Directions:
Copy out the following data word for word, beginning at the line containing "Expand more apps ellipsis in sidebar" and continuing through the line containing "[x=722, y=97]", both included.

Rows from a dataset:

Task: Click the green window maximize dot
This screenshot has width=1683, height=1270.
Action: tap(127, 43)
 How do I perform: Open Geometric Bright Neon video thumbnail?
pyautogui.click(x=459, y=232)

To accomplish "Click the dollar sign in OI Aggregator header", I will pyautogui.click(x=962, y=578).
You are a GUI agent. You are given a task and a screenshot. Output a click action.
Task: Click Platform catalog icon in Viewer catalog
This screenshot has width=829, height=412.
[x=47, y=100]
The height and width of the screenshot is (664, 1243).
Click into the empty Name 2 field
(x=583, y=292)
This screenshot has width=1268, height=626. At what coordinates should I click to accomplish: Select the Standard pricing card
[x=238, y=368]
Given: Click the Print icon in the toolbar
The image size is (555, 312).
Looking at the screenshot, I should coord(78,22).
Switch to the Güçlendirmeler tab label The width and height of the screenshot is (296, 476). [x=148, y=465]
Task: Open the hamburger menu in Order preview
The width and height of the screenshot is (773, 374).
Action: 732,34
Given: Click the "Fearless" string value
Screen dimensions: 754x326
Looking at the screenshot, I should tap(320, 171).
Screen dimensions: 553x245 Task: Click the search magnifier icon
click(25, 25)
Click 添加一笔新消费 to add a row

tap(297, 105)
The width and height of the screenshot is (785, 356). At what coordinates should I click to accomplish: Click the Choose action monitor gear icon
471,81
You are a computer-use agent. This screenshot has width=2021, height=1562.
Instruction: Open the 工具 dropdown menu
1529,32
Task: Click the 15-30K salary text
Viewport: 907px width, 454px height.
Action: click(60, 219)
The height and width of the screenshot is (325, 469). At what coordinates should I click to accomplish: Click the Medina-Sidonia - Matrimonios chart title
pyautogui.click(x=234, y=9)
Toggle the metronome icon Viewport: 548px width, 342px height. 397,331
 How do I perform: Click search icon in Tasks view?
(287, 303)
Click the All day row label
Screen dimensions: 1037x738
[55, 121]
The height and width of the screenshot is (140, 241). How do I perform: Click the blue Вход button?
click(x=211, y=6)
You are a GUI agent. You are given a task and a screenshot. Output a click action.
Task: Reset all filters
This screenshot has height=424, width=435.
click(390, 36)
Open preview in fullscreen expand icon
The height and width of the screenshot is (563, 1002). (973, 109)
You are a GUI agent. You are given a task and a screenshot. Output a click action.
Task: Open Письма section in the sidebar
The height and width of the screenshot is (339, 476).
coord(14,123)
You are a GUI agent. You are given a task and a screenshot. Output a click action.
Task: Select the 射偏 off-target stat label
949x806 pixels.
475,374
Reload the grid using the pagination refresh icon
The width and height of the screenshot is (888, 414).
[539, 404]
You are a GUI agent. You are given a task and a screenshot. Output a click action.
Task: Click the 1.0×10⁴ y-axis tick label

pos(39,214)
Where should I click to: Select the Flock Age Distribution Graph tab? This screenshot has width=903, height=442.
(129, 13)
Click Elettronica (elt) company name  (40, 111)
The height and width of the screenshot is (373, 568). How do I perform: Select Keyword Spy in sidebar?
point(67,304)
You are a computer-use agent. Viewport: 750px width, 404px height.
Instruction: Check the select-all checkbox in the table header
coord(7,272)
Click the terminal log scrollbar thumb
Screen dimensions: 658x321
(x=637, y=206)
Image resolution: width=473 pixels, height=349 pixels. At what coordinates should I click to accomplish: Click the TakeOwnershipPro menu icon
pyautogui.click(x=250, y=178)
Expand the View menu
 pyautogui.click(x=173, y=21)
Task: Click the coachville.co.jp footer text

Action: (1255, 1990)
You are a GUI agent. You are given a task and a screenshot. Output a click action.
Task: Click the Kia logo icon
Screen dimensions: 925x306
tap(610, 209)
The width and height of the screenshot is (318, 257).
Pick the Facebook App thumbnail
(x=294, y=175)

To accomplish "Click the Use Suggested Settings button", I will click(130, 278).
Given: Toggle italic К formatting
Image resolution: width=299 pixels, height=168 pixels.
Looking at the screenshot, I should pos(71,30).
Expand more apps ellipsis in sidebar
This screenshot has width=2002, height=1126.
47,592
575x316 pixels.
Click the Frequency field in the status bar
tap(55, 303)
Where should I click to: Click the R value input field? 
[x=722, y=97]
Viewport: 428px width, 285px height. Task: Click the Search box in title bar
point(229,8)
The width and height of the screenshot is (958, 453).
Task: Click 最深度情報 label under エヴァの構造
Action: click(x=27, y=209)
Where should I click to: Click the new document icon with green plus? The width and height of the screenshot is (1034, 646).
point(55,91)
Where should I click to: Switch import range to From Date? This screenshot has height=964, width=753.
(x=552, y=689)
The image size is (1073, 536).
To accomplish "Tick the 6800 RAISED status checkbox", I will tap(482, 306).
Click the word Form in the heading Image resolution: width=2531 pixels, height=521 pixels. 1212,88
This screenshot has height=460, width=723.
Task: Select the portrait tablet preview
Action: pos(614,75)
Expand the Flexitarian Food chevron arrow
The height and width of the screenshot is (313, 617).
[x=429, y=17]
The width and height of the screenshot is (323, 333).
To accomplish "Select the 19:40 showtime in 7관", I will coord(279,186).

Finished task:
Expand more apps ellipsis in sidebar
This screenshot has width=2002, height=1126.
47,592
575x316 pixels.
Click the Frequency field in the status bar
tap(55, 303)
Where should I click to: Click the R value input field? 
[x=722, y=97]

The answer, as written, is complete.